Corredato da un’ampia anteprima, ecco il riassunto della trama di Le tre del mattino di Gianrico Carofiglio. Il romanzo è pubblicato in Italia da Einiaudi con un prezzo di copertina di 16,50 euro (ma online lo si può acquistare con il 15% di sconto)
Le tre del mattino: trama del libro
Antonio è un liceale solitario e risentito, suo padre un matematico dal passato brillante; i rapporti fra i due non sono mai stati facili. Un pomeriggio di giugno dei primi anni Ottanta atterrano a Marsiglia, dove una serie di circostanze inattese li costringerà a trascorrere insieme due giorni e due notti senza sonno. È cosí che il ragazzo e l’uomo si conoscono davvero, per la prima volta; si specchiano l’uno nell’altro e si misurano con la figura della madre ed ex moglie, donna bellissima ed elusiva. La loro sarà una corsa turbinosa, a tratti allucinata a tratti allegra, fra quartieri malfamati, spettacolari paesaggi di mare, luoghi nascosti e popolati da creature notturne. Un viaggio avventuroso e struggente sull’orizzonte della vita. Con una lingua netta, di precisione geometrica eppure capace di cogliere le sfumature piú delicate, Gianrico Carofiglio costruisce un indimenticabile racconto sulle illusioni e sul rimpianto, sul passare del tempo, dell’amore, del talento.
Approfondimenti sul libro
In ebook Le tre del mattino (in pdf, epub e mobi) può essere acquistato al prezzo di 8,99 euro.

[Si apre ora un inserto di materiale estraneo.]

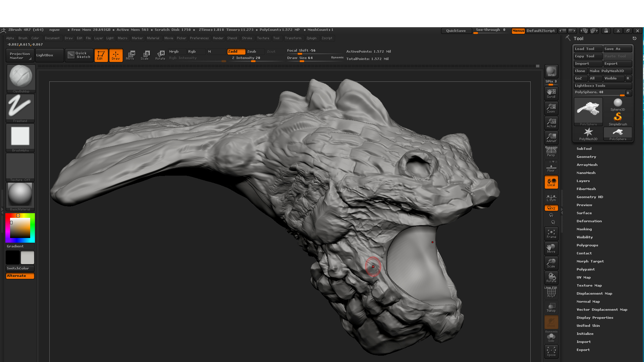Open the FreeHand stroke selector

pyautogui.click(x=20, y=108)
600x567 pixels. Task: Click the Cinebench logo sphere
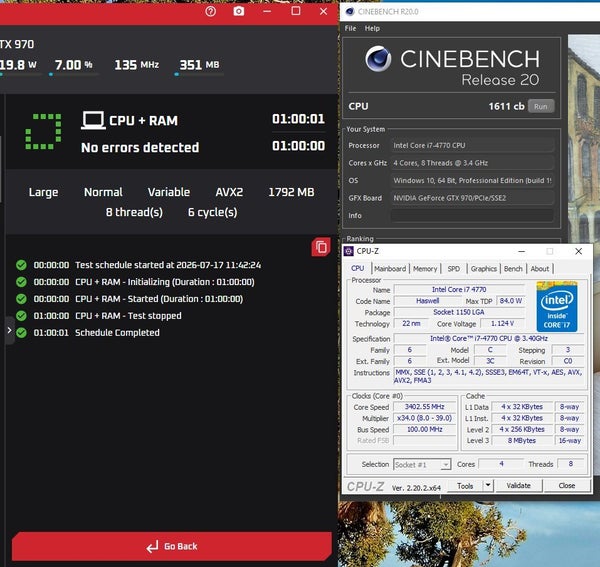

Non so dire quando cominciò. Forse avevo sette anni, forse qualcosa di piú, non ricordo con precisione. Da bambino non ti è chiaro cosa è normale e cosa non lo è.
In realtà non ti è chiaro nemmeno quando sei adulto, a pensarci bene. Ma questa è una digressione e, nei limiti del possibile, vorrei evitare le digressioni.
Insomma, piú o meno una volta al mese, mi capitava una cosa strana e anche piuttosto angosciante. Senza preavviso e senza che fosse accaduto nulla, avvertivo un’impressione di assenza, di distacco da ciò che mi circondava e al tempo stesso un’amplificazione dei sensi.
Di solito noi selezioniamo gli stimoli che vengono dal mondo esterno. Siamo circondati da suoni, odori, e da ogni tipo di entità visibili. Ma non siamo oggettivi, non udiamo tutto ciò che rimbalza sui nostri timpani, non sentiamo tutto ciò che arriva al nostro naso, non vediamo tutto ciò che colpisce le nostre retine. Il cervello decide quali percezioni portare alla consapevolezza e quali informazioni registrare.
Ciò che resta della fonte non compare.